Les amants passagers : Du plomb dans l'aile
Cinéma

Les amants passagers : Du plomb dans l’aile

Dans Les amants passagers, Pedro Almodóvar tourne en rond tandis que les personnages s’envoient en l’air.

Se voulant une métaphore de la situation socio-économique en Espagne, Les amants passagers (Los Amantes passejeros), de Pedro Almodóvar, se présente sous la forme d’un huis-clos burlesque où le kitsch se décline avec panache.
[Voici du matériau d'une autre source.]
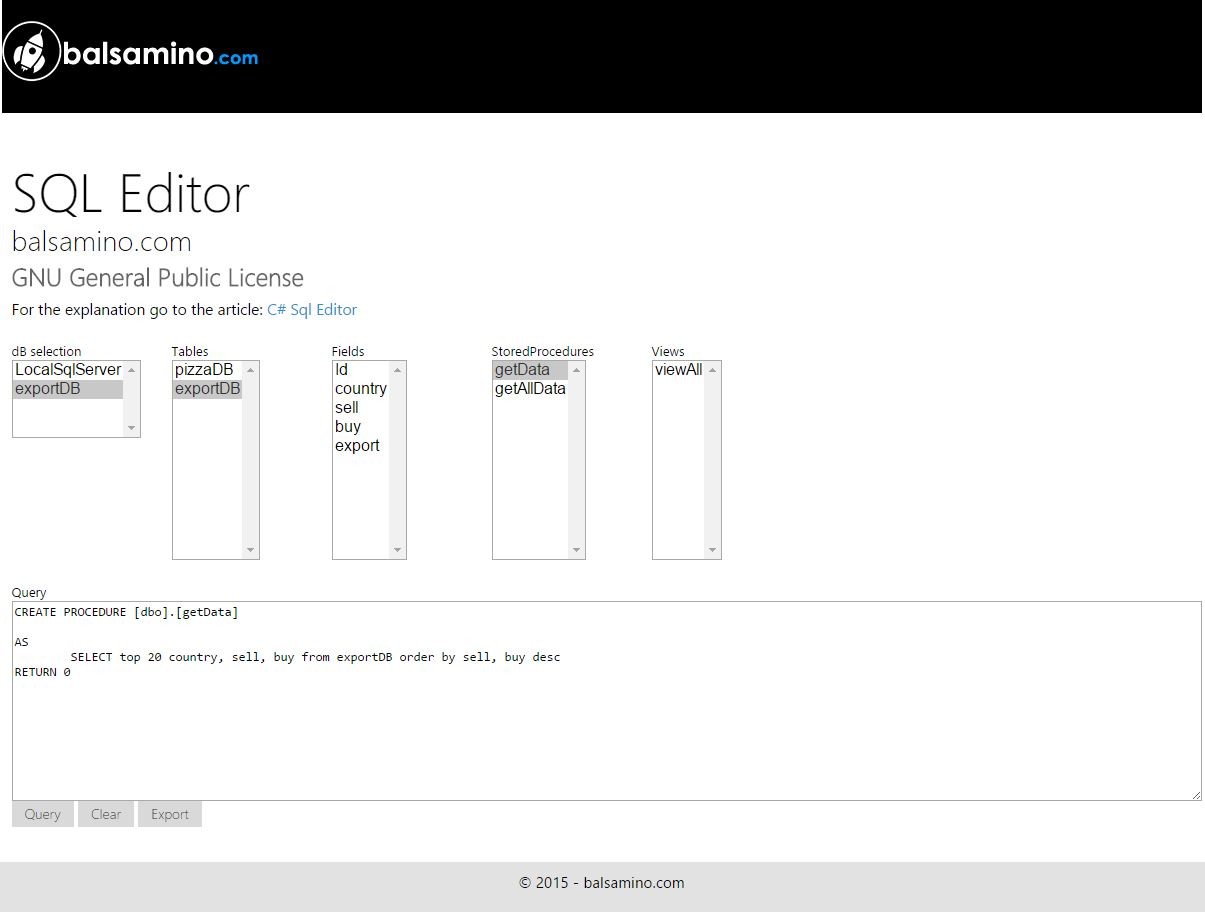This screenshot has height=913, width=1205.
Task: Select the Id field
Action: [x=342, y=370]
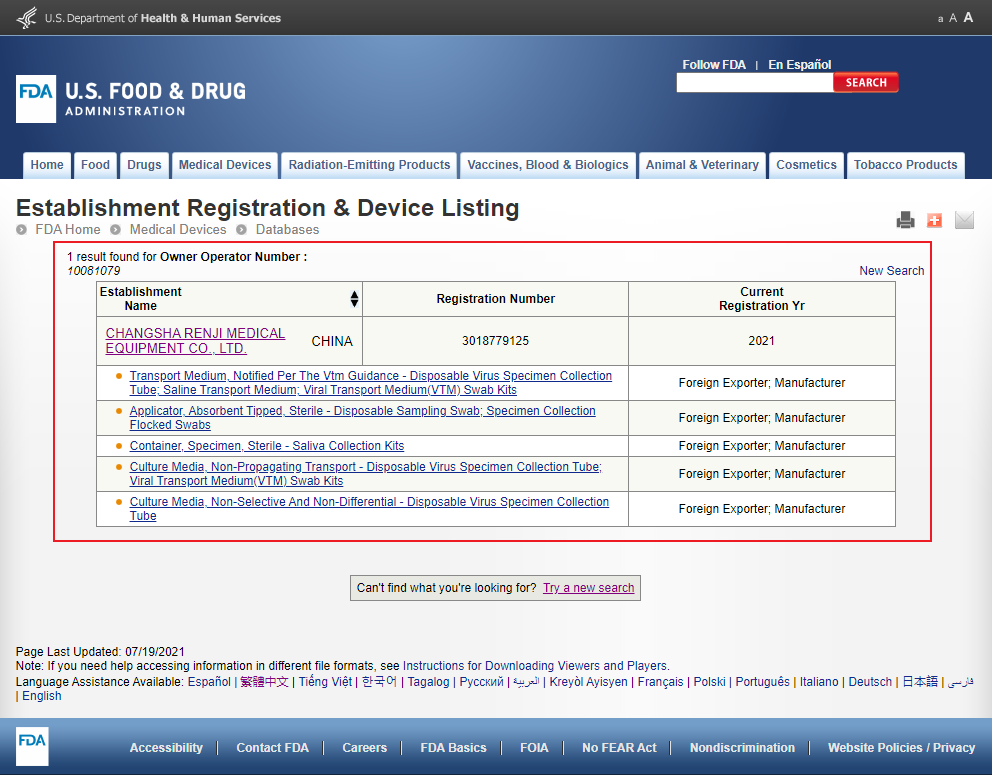Click Contact FDA in footer
This screenshot has width=992, height=775.
(272, 748)
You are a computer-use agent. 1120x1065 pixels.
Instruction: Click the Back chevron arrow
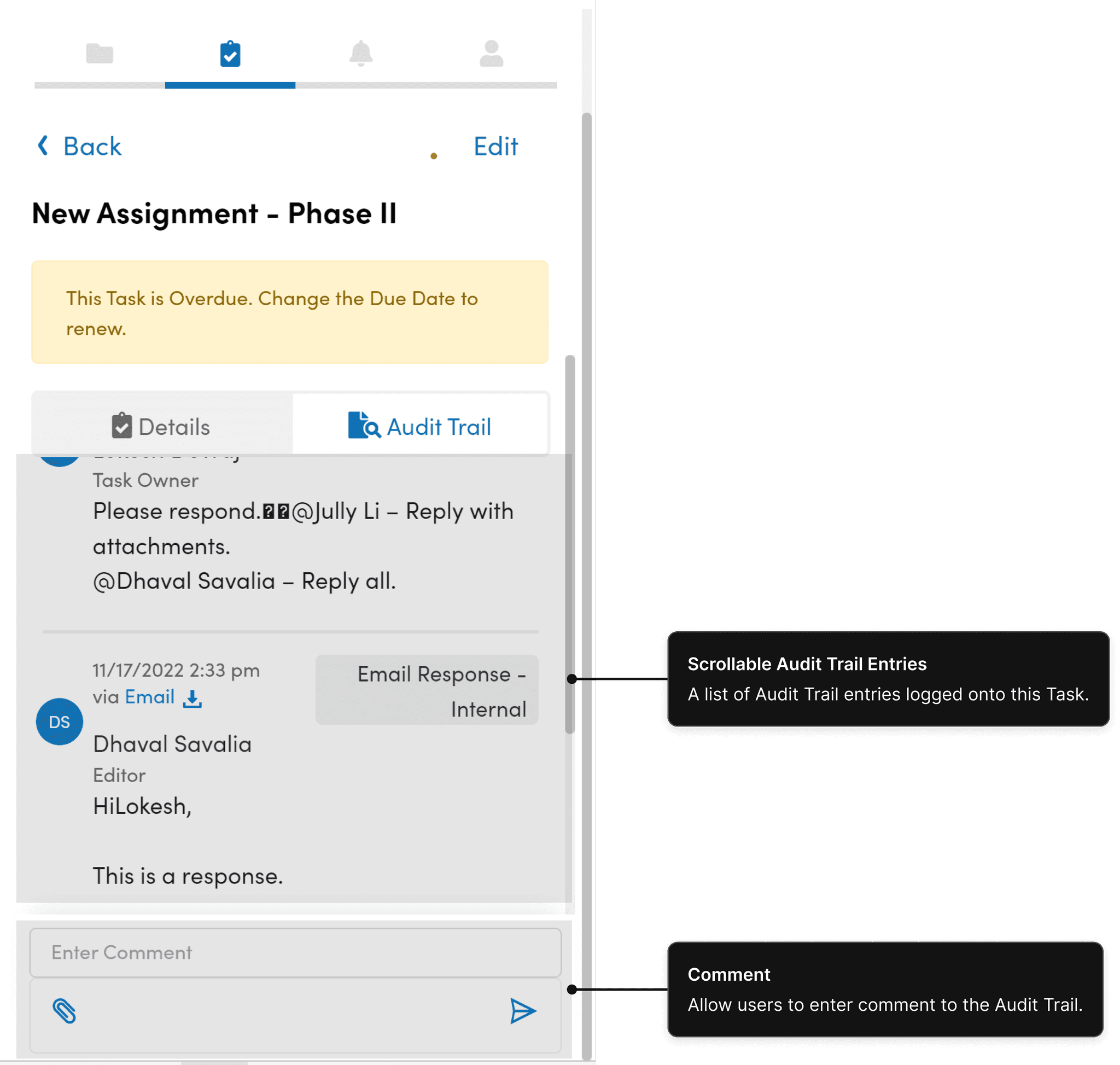(x=43, y=146)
Coincés à bord d’un avion attendant la permission d’atterrir, trois agents de bord (Javier Camára, impérial, Carlos Areces, touchant comme un jeune Jacques Villeret, et Raúl Arévalo, hilarant) en font voir de toutes les couleurs aux passagers de la classe affaires à qui ils distribuent généreusement des cocktails à base de champagne, de vodka, de mescaline et de jus d’orange. Afin de s’assurer un peu de tranquillité, le trio infernal aura eu soin d’administrer des anxiolytiques aux passagers de la classe économique.

Alors que le bon peuple roupille, l’équipage et les bourgeois s’amusent en grand. Au programme: beaucoup de turbulences en cabine et dans le cockpit en compagnie des pilotes à la sexualité ambiguë (Hugo Silva et Antonio de la Torre). Parmi la galerie se trouvent notamment Bruna (Lola Dueñas), une médium vierge sentant la mort rôder à bord, un mystérieux Mexicain (José María Yazpik) et une has-been se croyant au cœur d’un complot pour l’éliminer (Cecilia Roth).

Au fil du récit décousu et ultraléger, lequel donne au tout l’allure d’un laborieux film choral, surtout lorsque le réalisateur le ponctue de scènes sans grand intérêt à l’extérieur de l’avion, les passagers laissent tomber les masques… et plus si affinités. Certes, on rigole lorsque les personnages s’échangent d’irrésistibles répliques assassines, la plupart à caractère sexuel souvent aussi crues que jouissives. Toutefois, le brillant cinéaste madrilène nous ayant habitué à des œuvres de plus haut calibre, Les amants passagers, malgré une quelconque flamboyance, fait pâle figure dans sa filmographie.

Ainsi, on aura beau s’enticher immédiatement des trois stewards, qui livrent un mémorable numéro de lipsynch sur I’m So Excited des Pointer Sisters, force est d’admettre que le plaisir fera tôt place à la déception. Avis aux admirateurs de Penélope Cruz et d’Antonio Banderas, réunis pour la première fois chez Almodóvar: ceux-ci se contentent d’un bref tour sur le tarmac.